The other stockholders have no interest in the nine shares of the capital stock held by Wiggin, and I do not think that they can invoke the and of the ownership of that stock, and of Wiggin's rights as a stockholder to obtain the injunction; there should be a common joint relation on which all can stand to obtain a common benefit. It is therefore on account of their equitable rights in the stock standing in the name of Pierce and Blaisdell, upon which alone they can ask for the action of the court. They are not known on the records of the company as stockholders, and there may be grave doubts whether a corporation or its members are bound to know or acknowledge the rights of any other parties as stockholders at their meetings, than those who are so disclosed by the books and records of the corporation.

I am not quite certain that the meeting of Jan. 13th is not legally called, and that the magistrate was not authorized to issue his warrant. This depends upon the construction of the by-law of the corporation touching this matter, which is somewhat doubtful and uncertain, and which I do not think I should be justified in passing upon conclusively in this proceeding.

In speaking of the power of a court of equity in issuing injunctions, Mr. Justice Story says, “The exercise of it is attended with no small danger, both from its summary nature and its liability to abuse. It ought, therefore, to be guarded with extreme caution, and applied only in very clear cases.” 2 Story, Eq. Jur. (10th Ed.) § 959b.

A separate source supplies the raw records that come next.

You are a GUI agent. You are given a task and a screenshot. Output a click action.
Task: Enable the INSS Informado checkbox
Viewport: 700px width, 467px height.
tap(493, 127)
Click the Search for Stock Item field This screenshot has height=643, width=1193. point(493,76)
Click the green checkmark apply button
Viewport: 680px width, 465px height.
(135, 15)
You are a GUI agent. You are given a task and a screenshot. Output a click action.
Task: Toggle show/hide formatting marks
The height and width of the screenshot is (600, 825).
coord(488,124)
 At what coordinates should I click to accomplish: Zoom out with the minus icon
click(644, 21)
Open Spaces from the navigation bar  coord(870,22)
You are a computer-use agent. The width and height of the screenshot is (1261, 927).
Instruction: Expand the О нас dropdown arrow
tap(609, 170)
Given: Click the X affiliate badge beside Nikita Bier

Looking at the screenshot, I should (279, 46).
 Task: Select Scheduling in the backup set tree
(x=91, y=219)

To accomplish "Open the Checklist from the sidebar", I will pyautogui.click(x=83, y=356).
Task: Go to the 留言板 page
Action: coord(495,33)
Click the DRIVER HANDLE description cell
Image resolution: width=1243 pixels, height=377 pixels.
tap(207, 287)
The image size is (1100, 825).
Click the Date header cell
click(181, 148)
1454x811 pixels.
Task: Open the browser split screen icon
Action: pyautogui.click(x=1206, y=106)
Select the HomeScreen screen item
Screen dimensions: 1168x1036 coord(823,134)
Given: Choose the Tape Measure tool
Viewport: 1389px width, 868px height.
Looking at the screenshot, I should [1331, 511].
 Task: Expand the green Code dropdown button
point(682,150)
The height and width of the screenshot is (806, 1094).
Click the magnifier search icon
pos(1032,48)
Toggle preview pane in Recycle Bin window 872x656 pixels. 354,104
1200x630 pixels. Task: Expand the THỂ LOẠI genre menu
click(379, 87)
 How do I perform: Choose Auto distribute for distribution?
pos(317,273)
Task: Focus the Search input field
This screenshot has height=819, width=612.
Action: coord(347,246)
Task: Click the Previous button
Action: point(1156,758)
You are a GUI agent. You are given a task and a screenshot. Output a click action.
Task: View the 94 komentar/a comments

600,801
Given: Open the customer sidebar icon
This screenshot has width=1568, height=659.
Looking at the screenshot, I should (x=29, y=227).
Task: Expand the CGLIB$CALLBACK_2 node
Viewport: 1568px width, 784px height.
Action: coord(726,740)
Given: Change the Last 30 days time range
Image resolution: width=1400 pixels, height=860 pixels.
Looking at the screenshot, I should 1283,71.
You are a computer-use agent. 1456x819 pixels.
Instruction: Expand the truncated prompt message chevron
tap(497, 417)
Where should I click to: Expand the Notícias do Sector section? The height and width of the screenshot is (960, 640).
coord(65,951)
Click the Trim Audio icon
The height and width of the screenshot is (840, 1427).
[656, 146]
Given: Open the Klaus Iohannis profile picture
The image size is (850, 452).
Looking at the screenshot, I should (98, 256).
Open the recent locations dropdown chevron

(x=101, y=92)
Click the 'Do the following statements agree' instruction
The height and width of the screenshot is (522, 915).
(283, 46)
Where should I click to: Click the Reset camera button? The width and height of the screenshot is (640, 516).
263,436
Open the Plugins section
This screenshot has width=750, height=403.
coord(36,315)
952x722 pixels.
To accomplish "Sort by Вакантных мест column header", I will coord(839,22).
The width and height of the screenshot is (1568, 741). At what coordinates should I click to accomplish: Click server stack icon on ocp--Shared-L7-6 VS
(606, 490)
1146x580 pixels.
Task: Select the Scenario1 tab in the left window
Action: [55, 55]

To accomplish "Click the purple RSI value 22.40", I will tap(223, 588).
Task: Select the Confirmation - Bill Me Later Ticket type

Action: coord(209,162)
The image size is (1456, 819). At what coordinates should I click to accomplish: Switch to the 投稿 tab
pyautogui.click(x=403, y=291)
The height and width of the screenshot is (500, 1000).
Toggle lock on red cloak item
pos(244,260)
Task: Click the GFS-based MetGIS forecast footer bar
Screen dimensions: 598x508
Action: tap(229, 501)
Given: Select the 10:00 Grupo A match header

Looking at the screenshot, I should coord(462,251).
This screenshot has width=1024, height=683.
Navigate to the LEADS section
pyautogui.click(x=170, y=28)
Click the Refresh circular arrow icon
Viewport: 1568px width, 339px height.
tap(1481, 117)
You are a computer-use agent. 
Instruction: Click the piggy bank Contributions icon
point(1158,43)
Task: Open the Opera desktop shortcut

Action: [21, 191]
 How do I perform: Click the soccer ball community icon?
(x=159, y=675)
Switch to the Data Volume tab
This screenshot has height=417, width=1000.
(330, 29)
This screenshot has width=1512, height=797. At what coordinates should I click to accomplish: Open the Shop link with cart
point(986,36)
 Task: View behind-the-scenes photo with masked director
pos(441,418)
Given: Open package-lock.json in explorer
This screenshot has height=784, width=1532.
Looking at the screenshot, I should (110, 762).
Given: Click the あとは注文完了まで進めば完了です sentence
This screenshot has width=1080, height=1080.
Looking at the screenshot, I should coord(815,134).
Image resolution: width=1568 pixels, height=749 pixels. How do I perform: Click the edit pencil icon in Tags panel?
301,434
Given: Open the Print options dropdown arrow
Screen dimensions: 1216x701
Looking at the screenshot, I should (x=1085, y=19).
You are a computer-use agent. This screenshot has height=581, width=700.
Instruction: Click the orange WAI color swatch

Mr. Justice Baldwin in Bonaparte v. Camden & A. R. Co. [Case No. 1,617], says, “There is no power the exercise of which is more delicate, which requires greater caution, deliberation, and sound discretion, or more dangerous in a doubtful case, than the issuing an injunction; it is the strong arm of equity, that never ought to be extended unless to cases of great injury, where courts of law cannot afford an adequate, or commensurate remedy in damages. The right must be clear, the injury impending or threatened, so as to be averted only by the protecting preventive process of injunction; but that will not be awarded in doubtful cases, or new ones, not coming within well established principles; for if it issues erroneously, an irreparable injury is inflicted, for which there can be no redress, it being the act of the court, not of the party who prays for it. It will be refused till the courts are satisfied that the case before them is of a right about to be destroyed, irreparably injured, or great and lasting injury about to be done by an illegal act.”

The case as presented does not satisfy me that it would be a proper exercise of my discretion to grant the injunction as prayed for against the other respondents, and it is therefore denied; but I think the complainants are entitled to an order restraining Pierce, his agents and proxies, from voting upon, or representing the 574 shares of stock standing in the in time of Pierce and Blaisdell, excepting under the direction and order, or with the assent of a majority of the executive committee of the complainants. It is so ordered.

1 [Reported by Thomas Hawes Haskell, Esq., and here reprinted by permission.]